Гонория в ответ лишь покачала головой. Ей не хотелось говорить с Айрис. Она не хотела пропустить ни секунды.
– Что вы ей сказали? – еще раз повторил Маркус.
Мистер Гримстон повернулся к толпе:
– Определенно его следует удалить отсюда. Где наша хозяйка?
– Здесь, – сказала Гонория, сделав шаг вперед. Строго говоря, это была неправда, но ее матери рядом не было.
Но Маркус едва заметно покачал головой, и она отступила назад, к Айрис.
– Если вы не извинитесь перед леди Гонорией, – сказал Маркус мягко и оттого еще более пугающе, – я убью вас.
Все ахнули, а Дейзи изобразила обморок, упав в сторону Айрис, которая не замедлила отойти, и Дейзи грохнулась на пол.
– О, послушайте, – ответил мистер Гримстон, – мы же не будем доводить дело до пистолетов на рассвете.
– Я говорю не о дуэли, – заметил Маркус, – я убью вас прямо здесь.
– Вы сошли с ума, – ахнул мистер Гримстон.
Маркус пожал плечами:
– Возможно.
Мистер Гримстон перевел взгляд с Маркуса на свою подругу, потом на толпу, потом обратно на свою подругу. Никто не дал ему совета, даже молчаливого, и поэтому, как и всякий денди, которому угрожают разбить лицо, он кашлянул, повернулся к Гонории и обратился к ее лбу:
– Приношу свои извинения, леди Гонория.
– Сделайте это, как следует, – прорычал Маркус.
– Я извиняюсь, – сжал зубы мистер Гримстон.
– Гримстон… – предупредил Маркус.
Наконец мистер Гримстон опустил взгляд, посмотрел Гонории в глаза и сказал:
– Пожалуйста, примите мои извинения.
Он выглядел жалко и кипел от гнева, но он это сказал.
– Спасибо, – быстро ответила она, пока Маркус не решил, что и это извинение не удовлетворительно.
– Теперь уходите, – велел Маркус.
– Как будто я мечтаю остаться, – фыркнул мистер Гримстон.

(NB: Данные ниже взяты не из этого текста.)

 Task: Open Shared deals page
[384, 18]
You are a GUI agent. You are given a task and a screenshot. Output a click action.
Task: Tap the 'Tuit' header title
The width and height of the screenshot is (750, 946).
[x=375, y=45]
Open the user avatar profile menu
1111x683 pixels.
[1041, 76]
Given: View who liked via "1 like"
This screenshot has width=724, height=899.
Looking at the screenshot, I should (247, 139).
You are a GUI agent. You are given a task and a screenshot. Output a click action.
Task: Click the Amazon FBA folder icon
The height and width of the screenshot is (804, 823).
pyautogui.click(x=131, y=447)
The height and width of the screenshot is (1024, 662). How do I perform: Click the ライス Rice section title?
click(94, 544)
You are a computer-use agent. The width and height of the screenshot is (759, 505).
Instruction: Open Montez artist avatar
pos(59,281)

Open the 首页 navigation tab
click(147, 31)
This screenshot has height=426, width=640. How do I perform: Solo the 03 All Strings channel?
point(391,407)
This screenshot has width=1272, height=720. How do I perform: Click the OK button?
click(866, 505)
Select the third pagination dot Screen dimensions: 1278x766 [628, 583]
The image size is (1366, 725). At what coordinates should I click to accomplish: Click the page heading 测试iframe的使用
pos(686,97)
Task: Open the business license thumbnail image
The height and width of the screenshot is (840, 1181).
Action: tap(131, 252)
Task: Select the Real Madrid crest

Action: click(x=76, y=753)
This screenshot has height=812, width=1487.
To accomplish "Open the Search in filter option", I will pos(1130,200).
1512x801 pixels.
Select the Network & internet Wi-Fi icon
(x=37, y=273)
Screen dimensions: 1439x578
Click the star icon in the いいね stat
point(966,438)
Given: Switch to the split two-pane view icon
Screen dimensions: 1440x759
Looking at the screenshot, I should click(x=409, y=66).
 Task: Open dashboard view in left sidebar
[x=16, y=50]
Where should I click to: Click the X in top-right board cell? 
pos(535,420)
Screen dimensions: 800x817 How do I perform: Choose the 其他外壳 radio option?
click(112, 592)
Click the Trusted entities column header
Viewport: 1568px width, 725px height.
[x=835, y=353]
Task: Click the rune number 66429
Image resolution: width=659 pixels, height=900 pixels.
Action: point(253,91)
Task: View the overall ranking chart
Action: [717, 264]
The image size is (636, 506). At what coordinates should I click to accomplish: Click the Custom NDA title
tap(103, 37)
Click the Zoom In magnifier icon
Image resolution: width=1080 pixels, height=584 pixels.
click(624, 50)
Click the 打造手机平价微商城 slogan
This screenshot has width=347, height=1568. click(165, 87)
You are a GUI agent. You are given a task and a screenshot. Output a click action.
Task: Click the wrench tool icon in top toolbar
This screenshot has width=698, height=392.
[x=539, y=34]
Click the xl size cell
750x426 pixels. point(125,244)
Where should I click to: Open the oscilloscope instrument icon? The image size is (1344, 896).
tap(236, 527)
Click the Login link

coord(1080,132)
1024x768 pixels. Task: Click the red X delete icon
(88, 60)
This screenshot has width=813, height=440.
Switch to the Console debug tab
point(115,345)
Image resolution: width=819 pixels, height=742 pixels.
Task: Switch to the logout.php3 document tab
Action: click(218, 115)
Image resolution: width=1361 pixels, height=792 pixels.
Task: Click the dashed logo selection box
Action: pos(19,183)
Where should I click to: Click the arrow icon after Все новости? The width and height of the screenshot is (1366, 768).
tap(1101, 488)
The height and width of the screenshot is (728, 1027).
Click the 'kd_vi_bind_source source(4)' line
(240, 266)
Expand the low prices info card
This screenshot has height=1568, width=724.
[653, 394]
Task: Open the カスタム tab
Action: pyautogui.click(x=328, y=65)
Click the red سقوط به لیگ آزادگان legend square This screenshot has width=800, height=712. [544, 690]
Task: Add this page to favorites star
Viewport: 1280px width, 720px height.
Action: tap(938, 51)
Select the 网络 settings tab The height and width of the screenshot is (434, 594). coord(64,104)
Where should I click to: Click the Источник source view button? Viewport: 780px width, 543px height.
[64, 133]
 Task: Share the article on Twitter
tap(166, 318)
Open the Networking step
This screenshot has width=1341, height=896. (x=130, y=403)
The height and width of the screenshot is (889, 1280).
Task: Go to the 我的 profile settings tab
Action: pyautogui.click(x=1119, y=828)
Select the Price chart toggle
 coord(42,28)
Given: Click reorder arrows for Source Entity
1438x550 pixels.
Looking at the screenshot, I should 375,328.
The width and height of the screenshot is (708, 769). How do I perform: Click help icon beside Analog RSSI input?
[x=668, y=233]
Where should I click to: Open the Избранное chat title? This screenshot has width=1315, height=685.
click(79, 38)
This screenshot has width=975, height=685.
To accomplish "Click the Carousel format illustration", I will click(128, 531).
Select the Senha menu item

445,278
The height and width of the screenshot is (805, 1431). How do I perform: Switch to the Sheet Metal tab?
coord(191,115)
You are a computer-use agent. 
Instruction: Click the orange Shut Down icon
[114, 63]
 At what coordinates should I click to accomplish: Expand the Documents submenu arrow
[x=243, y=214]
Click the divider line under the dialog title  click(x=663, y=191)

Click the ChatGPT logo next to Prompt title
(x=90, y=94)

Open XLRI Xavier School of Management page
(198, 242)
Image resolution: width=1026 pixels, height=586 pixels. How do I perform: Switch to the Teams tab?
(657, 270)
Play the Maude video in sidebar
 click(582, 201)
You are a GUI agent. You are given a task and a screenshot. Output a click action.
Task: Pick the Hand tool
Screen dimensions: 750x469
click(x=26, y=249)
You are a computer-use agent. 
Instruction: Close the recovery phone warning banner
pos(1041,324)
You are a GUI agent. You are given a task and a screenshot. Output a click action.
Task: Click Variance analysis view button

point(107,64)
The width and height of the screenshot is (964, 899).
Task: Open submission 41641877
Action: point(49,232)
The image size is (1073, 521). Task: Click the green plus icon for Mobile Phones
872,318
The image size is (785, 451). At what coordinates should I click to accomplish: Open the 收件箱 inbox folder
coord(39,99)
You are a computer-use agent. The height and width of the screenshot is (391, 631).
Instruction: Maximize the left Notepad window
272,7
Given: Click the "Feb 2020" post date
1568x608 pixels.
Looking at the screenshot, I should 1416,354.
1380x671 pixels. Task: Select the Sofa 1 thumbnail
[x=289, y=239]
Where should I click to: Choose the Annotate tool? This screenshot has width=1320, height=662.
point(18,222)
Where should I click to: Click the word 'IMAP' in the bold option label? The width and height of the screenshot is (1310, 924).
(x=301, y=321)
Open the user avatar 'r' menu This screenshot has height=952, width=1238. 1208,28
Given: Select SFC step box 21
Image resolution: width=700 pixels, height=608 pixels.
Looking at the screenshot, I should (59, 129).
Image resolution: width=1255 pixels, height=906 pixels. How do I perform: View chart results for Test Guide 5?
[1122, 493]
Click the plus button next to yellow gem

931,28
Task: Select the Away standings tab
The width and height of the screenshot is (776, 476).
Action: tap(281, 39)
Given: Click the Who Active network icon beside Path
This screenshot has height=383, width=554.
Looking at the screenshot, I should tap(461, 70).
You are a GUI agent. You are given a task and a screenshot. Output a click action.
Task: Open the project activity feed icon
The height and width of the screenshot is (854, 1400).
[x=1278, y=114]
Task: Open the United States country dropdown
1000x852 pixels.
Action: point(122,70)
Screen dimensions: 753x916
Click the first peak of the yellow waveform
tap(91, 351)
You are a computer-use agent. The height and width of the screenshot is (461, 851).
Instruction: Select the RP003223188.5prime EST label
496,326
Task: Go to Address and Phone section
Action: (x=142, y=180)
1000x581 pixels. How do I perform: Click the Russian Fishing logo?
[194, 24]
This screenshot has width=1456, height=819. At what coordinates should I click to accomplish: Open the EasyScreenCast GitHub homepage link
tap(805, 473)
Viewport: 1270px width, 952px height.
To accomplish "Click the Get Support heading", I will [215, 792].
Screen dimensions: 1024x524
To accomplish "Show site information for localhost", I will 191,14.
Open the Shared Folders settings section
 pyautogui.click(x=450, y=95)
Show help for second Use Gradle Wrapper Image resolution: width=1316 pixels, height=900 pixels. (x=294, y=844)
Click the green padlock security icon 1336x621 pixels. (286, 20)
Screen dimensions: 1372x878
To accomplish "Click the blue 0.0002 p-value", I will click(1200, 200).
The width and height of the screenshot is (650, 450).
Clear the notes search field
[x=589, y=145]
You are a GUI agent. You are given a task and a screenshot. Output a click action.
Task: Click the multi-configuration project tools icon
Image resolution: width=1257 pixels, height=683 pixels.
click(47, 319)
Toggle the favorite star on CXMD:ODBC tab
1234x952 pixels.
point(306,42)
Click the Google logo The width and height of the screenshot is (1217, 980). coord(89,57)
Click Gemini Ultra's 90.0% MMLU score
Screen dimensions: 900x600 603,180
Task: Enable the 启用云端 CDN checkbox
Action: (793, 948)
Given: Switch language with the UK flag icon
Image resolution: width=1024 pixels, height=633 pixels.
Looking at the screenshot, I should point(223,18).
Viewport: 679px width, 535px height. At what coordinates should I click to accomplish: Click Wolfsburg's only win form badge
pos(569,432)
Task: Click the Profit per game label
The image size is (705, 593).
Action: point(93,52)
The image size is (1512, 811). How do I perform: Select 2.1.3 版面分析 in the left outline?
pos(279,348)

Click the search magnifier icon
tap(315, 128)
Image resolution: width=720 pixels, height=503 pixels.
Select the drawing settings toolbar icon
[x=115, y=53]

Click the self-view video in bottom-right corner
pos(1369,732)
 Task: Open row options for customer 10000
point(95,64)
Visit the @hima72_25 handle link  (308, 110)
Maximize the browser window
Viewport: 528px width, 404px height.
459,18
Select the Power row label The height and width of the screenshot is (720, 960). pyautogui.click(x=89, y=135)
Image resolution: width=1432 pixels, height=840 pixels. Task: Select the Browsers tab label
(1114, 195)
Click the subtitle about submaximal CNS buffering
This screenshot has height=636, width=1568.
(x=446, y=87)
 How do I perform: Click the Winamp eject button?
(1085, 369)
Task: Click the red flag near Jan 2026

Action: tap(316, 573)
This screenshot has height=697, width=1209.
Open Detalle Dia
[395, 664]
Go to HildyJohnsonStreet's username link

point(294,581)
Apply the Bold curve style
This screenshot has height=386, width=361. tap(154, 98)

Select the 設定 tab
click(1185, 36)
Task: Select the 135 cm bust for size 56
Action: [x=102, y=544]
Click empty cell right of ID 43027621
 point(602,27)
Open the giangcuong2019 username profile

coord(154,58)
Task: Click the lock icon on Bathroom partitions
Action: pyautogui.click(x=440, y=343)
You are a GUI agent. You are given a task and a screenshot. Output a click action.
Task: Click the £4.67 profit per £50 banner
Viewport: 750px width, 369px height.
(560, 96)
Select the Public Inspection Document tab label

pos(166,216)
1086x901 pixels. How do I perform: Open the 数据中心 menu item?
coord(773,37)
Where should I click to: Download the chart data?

– Мне все же придется ударить вас, – покачал головой Маркус.
– Не нужно, – быстро сказала подруга мистера Гримстона, обеспокоенно кинув взгляд на Маркуса. Она вышла вперед, взяла Гримстона за руку и оттащила назад.
– Спасибо, – обратилась она к Гонории, – за приятный вечер. Вы можете быть уверены – если меня спросят, я скажу, что все прошло без происшествий.
Гонория так и не узнала, с кем разговаривает, но все равно кивнула.
– Спасибо Господу, наконец-то они ушли, – пробормотал им вслед Маркус, потирая костяшки пальцев. – Мне очень не хотелось еще кого-то бить. У твоего брата на редкость крепкий череп.
Гонория почувствовала, что улыбается. Глупый повод для улыбки, и еще более глупый момент. Дейзи лежала на полу, притворно стеная, леди Данбери рявкала «Ничего не случилось, проходите дальше» всем, кто мог ее слышать, а Айрис не переставала задавать вопросы.
Но Гонория ее не слышала.
– Я люблю тебя, – произнесла Гонория, когда Маркус посмотрел на нее. Она не могла больше сдерживаться. – Я буду любить тебя всегда.
Кто-то услышал ее и сказал кому-то еще, а те сказали еще кому-то, и уже через секунду все в комнате замолчали. И снова Маркус обнаружил себя в центре внимания.
– Я тоже люблю тебя, – четко и ясно сказал он. Потом на глазах у всех взял ее руки в свои, опустился на одно колено и произнес: – Леди Гонория Смайт-Смит, окажете ли вы мне честь стать моей женой?
Гонория попыталась сказать «да», но задохнулась от чувств. Поэтому просто кивнула. Кивнула сквозь слезы. Кивнула так быстро, что потеряла равновесие и рухнула в его объятия, когда он встал.